#### PAGE TEXT
Allocating to hedge funds for the ordinary individual and for most financial advisers/advisors is as easy as passing through the eye of the needle
In the passive active debate there is a duality, two universes living side by side. And by this I mean we have those who say that active management is a zero sum game and worse when fees and transaction costs are taken into consideration. On the other hand we have those who say that active management is not a zero sum game and that value can be added even after fees and transaction costs are taken into account. Interestingly academics have taken both sides of the debate.
########
#### DATA ROWS
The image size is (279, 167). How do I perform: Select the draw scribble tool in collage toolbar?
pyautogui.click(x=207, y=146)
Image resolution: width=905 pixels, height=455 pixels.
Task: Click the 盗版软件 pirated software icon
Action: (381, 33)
########
## TO-DO LIST
a. Revise the entries, replacing "collage" with "photo" and leaving everything else unchanged.
b. Write a continuation of the text on active versus passive management, picking up after its final sentence.
The entries are unrelated to the text on active versus passive management.

## ANSWER LIST
a.
The image size is (279, 167). How do I perform: Select the draw scribble tool in photo toolbar?
pyautogui.click(x=207, y=146)
Image resolution: width=905 pixels, height=455 pixels.
Task: Click the 盗版软件 pirated software icon
Action: (381, 33)

b.
Hedge Funds Kiss Their Alpha Goodbye: what a surprise! I have never been enamoured of hedge funds as a separate asset class per se or the arguments used by many to justify their blanket inclusion in portfolios. I have always felt that many of the above average type hedge fund returns could be accessed by deep contrarian plays which most investors are unlikely to be able to stomach, but also that many of the hedge fund plays themselves, once you accounted for the management costs and the leverage, were hardly superior to straightforward investing. Many of the returns available during the 1990s and the first two years of the noughties, were there by virtue of market itself: note the value plays of the late 1990s and early 2000s which set up many hedge funds for above average returns. Since then, the return differentials have declined. And note, the chart in the linked article provides a rolling 60 month period, meaning that the slow and steady decline shown exists only by virtue of trailing returns. Hedge funds and niche valuation plays should only be used by those with the valuation models and resources needed to assess the opportunities and risks, but lack the manpower and resources to actually manage. Please note my 2006 report on Hedge Funds within Private Client Portfolios and under noted excerpt from the report.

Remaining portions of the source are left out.